Terrorist threats redefined 20 years after 9/11
Success and failure
Bruce Hoffman, senior fellow for counterterrorism and homeland security at the Council on Foreign Relations, or CFR, warned that bitter partisan divisions in the US could undermine the nation's counterterrorism strategy.
In an article posted on the CFR website titled "How Has the Terrorism Threat Changed Twenty Years After 9/11?", Hoffman noted that the US counterterrorism response to the attacks in 2001 yielded some "remarkable" successes and "disastrous" failures in hunting down al-Qaida.
"Sadly, the terrorist threat to the United States has shifted from a mostly external one-which it was for nearly two decades after 9/11-to an internal one, as the Capitol Hill riot of Jan 6 highlighted. But the ongoing threats posed by Islamic State and al-Qaida have not disappeared," he wrote.
However, the current climate of political polarization could effectively paralyze the US government in preparing for the next generation of threats, Hoffman warned.
Stanley Renshon, a political scientist at City University of New York, said the biggest internal threat to the US is "the breakdown of trust" in the nation's leadership and its key institutions.
Jason Blazakis, director of the State Department's Counterterrorism Finance and Designations Office in the Bureau of Counterterrorism from 2008 to 2018, said that as the US prepares to commemorate the 20th anniversary of the Sept 11 attacks, it "must confront the real possibility that our next 9/11 could arrive from within".
In an opinion article published in The Washington Post on Monday, he wrote,"As someone who has worked on national security issues in the US government for more than a decade, I've concluded that the US 'war on terror' launched in the wake of 9/11 has left us unprepared for the domestic threat that grows by the day."
He added: "Complicating matters further is that in today's politically charged environment, the Biden administration will find it difficult to pivot toward the domestic threat. But we must move beyond the narrow obsession with international terror and mitigate the extremist threat at home."
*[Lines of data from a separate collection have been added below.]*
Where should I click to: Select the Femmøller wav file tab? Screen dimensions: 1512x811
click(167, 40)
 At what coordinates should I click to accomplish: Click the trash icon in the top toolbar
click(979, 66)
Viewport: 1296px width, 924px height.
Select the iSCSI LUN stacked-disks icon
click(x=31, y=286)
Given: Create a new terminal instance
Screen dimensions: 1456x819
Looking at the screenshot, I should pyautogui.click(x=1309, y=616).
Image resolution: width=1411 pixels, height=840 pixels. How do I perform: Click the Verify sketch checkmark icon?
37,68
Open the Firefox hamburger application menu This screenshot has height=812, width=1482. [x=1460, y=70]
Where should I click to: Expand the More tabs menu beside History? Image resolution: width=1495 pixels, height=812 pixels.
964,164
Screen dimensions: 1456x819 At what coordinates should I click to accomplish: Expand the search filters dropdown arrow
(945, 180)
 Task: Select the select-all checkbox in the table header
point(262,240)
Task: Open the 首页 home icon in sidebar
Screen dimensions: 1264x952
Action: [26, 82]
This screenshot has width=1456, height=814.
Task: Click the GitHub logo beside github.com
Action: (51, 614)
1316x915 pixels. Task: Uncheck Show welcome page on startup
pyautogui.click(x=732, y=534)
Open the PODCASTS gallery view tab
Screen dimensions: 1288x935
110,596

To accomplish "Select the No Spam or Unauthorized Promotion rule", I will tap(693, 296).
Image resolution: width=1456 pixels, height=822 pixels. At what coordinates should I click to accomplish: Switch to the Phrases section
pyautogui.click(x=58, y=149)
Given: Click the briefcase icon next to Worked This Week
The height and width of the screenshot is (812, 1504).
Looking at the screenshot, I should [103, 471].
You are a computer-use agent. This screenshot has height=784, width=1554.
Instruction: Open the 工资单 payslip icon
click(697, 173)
Reviewing changes in the US political situation since 9/11, Cheng Li, director of the John L. Thornton China Center at the Brookings Institution, said that around 2018, Washington decided strategic competition with countries such as Russia and China-not terrorism-was now the primary concern for US national security.
Whether it was the previous Republican government or Biden's Democratic administration, a mistake had been made in identifying China as an enemy, he said.
"The enemy of the United States should not be China, but the common enemies of mankind, such as the COVID-19 virus, climate change challenges, the threat of nuclear proliferation, and terrorists at home and abroad," he added.